Metin bölümü

Şimdi bakın ne dedim, yani bu işi ben konuşmuyorum. “Hoca delilin var mı?” Gelin hep beraber okuyalım. Tathir Ayeti Kur'an-ı Kerim'de, “Yüce Allah ancak ve ancak siz Ehl-i Beyt'ten her türlü pisliği gidermek ve sizi tertemiz yapmak ister.” (Azhap Suresi, 33. Ayet)  Ehlibeyt neymiş arkadaşlar? “Müslümanların en temizleri.” “Nereden bunu biliyorsun? Nereden bunu biliyorsun?” Ben demiyorum, işte Ayet-i Kerime söylüyor. En temizleri, tertemiz yapmak ister. O kadar temiz ki bir leke dahi bulamazsın. Şimdi bir tanesi efendim müceddidmiş, bir konuşma hazırlıyorum. Baktım diyor ki: “Fatıma” diyor, “kadınlığından kaynaklanan duygularından dolayı dünyevi düşünmüştür.” Seni aptal, seni manyak, seni ruh hastası! Durun durun. Daha var, daha var, heyecanlanmayın. Peki arkadaşlar, ben niçin öyle dedim? Bak Allah tertemiz yaptığı Fatıma'ya, adam ne diyor: “Kadınlık hislerinden dolayı…” Seni pezevenk seni! İki, De ki: “Ben Allah'ın sevgilisi…” Ayeti Kerime'de, Meveddet Ayeti, “Bu peygamberliğimi tebliğe karşılık sizden yakınlarıma sevgiden başka hiç bir ücret istemiyorum.” (Şura Suresi, 23. Ayet) Cenâb-ı Hakk'ın beyanı. “Muhammed'im sizden hiç bir ücret istemiyor.” “Ne istiyor?” “Ehl-i Beyt’imi sevmenizi istiyor.”

Yazılı görev
Metinde Meveddet Ayeti hangi sure ve ayet numarasıyla gösteriliyor? Yanıt verirken yalnızca metinde yazanlara dayanın.

Verilen kayıtlar
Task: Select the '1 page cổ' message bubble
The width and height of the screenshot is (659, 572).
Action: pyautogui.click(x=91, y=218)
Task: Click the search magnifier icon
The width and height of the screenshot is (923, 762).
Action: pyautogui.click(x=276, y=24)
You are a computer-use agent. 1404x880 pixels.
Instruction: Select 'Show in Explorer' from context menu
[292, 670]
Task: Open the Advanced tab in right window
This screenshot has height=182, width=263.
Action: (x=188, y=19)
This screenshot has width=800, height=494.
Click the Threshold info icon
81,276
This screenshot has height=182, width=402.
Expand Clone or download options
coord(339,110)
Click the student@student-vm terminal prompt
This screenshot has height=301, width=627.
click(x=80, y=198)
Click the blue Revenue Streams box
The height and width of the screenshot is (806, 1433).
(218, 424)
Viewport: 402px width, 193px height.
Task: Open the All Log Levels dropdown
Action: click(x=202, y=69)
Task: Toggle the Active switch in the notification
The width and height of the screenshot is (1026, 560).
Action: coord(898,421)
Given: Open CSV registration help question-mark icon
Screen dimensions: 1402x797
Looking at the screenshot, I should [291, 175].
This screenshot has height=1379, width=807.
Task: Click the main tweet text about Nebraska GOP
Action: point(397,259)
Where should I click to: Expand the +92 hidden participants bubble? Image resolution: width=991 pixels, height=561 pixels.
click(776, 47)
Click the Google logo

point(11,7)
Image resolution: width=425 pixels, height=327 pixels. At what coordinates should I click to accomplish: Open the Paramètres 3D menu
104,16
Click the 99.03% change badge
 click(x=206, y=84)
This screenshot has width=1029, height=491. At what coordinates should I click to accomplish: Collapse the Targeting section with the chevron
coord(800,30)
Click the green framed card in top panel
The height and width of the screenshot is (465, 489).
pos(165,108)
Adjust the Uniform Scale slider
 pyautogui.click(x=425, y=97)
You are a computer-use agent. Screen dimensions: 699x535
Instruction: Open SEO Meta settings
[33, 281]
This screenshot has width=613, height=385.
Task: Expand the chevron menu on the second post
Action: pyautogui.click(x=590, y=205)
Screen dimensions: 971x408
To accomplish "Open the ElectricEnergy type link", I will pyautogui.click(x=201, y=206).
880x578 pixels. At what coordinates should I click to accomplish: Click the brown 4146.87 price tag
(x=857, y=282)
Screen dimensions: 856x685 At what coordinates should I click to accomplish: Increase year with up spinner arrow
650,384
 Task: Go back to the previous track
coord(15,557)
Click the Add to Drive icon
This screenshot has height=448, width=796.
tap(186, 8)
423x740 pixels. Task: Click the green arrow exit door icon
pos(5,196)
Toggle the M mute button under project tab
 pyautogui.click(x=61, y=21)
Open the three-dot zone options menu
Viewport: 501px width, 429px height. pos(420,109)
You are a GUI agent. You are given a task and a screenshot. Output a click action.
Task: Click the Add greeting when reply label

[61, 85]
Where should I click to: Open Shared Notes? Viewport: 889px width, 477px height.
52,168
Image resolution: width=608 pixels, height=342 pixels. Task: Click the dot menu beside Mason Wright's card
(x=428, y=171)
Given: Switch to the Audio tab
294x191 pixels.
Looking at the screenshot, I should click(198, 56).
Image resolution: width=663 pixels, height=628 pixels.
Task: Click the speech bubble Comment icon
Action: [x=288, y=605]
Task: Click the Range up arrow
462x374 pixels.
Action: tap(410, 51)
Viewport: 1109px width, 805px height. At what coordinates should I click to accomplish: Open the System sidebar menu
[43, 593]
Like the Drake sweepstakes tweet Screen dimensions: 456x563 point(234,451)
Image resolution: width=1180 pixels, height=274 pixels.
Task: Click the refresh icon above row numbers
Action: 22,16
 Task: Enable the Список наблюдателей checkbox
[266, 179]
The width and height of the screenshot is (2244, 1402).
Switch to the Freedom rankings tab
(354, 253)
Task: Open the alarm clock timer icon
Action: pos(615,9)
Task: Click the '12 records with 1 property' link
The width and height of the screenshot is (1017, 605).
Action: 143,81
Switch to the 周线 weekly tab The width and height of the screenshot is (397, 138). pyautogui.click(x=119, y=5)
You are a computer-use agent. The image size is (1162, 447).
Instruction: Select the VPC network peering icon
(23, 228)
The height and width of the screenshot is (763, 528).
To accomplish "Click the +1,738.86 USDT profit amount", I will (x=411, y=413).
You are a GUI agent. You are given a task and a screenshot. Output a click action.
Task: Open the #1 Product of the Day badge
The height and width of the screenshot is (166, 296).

Göreve yanıt
Şura Suresi, 23. Ayet.